And I never believed that. And I always felt that where there is… And I think there’s certainly room for both. And we know that both types of writing, of food writing, have succeeded. But I didn’t want to go down the road of quick in/out recipe head note. There are other people out there who do that much better than I do.
I was more interested in the telling of story and the inhabiting of story and the inhabiting of culture. And I feel very strongly. I am in my 50s. David, I know you’re in your 40s and celebrating your birthday today, actually.
David: Thank you. Thank you so much.
Marion: So neither of you can do math.
Elissa: Right. I suck at math. And David just gets prettier and prettier with every passing year.
David: And younger and younger.
Elissa: And younger and younger.
Marion: He needed to hear that, absolutely.
Elissa: Well, he deserves it. What I really feel very strongly is that, unless we tell our stories, the stories of our cultures, the stories of our histories and keep the people who came before us alive, those people and their food lives and their myths and their own stories will disappear.
David: It’s true.
Elissa: It’s our responsibility. It was your responsibility when you wrote your Portuguese cookbook. And again when you wrote your memoir. And I feel that we all have to bring that to the table.
Marion: I love so many things about what you just said. I love the fact that you believe in testing your material on the public. And I say this to my students all the time. I say this to other writers all the time. I love the fact that you’re keeping these stories alive. But I really love the fact that you proved people wrong, people in publishing wrong when they said you’ve got to go short, get in, get out, give them a recipe and get out of town. Because this is the thing. Good writing is always going to win.
David: Story always wins.
Marion: And all of these stories allow us to process our own. And in your early memoirs, you beautifully processed your evolution from someone who can whip up any culinary feast into someone who goes to the simple. And the provocation there seems to be meeting your life partner, Connecticut Yankee and the terribly frugal Susan who serves as such a mirror, the ultimate foil, the very best Greek chorus. I love what you do with her. I love your life with her, but I love what you do with her on the page. So let’s talk about making our loved ones characters in our own work. How do you best look at those people, and what do you do with them?

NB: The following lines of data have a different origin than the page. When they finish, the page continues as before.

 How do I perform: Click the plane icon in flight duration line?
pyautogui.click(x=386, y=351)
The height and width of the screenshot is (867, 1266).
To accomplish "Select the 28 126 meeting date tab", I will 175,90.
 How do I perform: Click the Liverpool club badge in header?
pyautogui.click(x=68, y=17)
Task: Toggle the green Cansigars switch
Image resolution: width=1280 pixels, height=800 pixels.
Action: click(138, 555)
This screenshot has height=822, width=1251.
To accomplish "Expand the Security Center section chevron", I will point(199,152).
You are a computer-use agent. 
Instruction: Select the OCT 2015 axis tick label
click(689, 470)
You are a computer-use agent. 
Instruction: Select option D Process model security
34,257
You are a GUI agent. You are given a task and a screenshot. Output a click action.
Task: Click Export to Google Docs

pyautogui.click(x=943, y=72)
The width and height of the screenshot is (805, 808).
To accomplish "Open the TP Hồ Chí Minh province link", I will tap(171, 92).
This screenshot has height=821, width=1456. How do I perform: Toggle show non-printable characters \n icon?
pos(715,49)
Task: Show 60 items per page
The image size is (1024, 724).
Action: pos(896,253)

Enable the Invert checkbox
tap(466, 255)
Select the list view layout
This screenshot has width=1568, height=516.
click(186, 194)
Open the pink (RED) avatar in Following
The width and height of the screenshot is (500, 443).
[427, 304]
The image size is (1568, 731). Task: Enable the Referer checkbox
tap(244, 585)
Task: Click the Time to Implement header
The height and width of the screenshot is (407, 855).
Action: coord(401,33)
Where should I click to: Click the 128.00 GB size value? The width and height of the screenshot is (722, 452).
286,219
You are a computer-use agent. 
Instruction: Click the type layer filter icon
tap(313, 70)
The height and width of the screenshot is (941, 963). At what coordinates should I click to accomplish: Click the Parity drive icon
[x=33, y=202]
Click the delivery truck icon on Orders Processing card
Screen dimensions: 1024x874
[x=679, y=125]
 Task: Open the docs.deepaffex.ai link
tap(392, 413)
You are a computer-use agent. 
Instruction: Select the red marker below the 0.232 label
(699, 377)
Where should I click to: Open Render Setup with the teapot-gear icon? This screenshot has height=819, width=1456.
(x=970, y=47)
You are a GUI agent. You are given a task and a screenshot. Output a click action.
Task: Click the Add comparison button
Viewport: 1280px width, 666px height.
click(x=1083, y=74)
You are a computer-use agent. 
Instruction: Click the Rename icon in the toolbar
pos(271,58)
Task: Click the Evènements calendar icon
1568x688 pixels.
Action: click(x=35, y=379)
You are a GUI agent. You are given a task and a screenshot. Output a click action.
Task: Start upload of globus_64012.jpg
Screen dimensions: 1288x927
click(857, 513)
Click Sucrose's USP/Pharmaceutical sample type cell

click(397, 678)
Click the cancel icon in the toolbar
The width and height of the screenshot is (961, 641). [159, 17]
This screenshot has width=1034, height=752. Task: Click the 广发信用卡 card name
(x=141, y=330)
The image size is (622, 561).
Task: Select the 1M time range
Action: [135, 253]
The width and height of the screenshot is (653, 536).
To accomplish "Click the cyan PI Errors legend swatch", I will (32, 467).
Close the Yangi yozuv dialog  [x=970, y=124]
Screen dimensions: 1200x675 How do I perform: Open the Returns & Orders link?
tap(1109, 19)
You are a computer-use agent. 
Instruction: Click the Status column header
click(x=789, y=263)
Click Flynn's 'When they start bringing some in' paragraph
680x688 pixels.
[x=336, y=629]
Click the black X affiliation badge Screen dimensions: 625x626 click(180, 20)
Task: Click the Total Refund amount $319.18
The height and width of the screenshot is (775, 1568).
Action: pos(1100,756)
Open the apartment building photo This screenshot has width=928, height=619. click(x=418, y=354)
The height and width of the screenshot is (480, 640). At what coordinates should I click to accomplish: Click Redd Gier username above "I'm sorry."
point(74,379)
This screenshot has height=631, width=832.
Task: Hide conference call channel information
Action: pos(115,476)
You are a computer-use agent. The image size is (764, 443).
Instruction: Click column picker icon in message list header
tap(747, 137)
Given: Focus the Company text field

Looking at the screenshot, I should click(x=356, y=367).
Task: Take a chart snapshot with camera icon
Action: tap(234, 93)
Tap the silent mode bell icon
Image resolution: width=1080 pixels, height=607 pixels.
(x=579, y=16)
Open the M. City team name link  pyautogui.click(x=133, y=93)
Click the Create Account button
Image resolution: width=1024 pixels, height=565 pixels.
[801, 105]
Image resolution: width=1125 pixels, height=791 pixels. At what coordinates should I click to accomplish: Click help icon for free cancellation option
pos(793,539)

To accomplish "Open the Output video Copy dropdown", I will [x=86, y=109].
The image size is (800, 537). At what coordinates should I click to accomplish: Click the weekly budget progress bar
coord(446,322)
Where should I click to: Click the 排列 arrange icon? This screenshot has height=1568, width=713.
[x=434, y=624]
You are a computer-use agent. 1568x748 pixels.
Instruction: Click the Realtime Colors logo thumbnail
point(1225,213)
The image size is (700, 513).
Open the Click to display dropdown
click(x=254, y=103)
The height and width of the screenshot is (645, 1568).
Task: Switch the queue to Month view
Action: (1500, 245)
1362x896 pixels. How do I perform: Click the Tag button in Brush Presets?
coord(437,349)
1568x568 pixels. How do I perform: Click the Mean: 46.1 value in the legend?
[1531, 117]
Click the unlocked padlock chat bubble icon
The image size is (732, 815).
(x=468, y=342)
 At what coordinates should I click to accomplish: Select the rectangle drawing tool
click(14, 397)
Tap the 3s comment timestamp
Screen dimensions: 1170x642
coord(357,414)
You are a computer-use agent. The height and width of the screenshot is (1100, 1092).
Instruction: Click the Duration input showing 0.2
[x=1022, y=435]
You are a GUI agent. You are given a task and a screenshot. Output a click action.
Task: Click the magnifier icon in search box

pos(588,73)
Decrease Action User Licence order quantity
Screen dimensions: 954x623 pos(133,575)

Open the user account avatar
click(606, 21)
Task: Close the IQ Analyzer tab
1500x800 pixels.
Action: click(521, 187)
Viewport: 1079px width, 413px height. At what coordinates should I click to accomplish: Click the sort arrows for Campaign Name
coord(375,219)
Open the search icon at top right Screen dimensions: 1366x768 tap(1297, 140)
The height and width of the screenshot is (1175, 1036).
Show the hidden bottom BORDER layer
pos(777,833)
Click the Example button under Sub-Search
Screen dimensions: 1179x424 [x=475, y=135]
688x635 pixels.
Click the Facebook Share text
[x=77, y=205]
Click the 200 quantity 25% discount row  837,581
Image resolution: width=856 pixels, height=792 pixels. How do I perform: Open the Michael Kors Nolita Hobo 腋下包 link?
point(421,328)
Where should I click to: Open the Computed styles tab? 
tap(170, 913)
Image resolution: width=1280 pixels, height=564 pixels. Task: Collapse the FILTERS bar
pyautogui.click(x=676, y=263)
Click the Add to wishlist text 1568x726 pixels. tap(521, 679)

Elissa: Well, I think that I start from a place of understanding that they are not the only characters. I am a character with them. And I’m actually teaching, I just finished teaching a class on memoir, not food memoir, at Fine Arts Work Center in Provincetown. And I’m teaching another one as we speak right now. And one of the things that I talk about is narrator as character and the necessity of that. Vivian Gornick, the great Vivian Gornick, has this incredible quote that I have tacked on my bulletin board above my desk where she says, “For drama to deepen, we must see the loneliness of the monster and the cunning of the innocent.”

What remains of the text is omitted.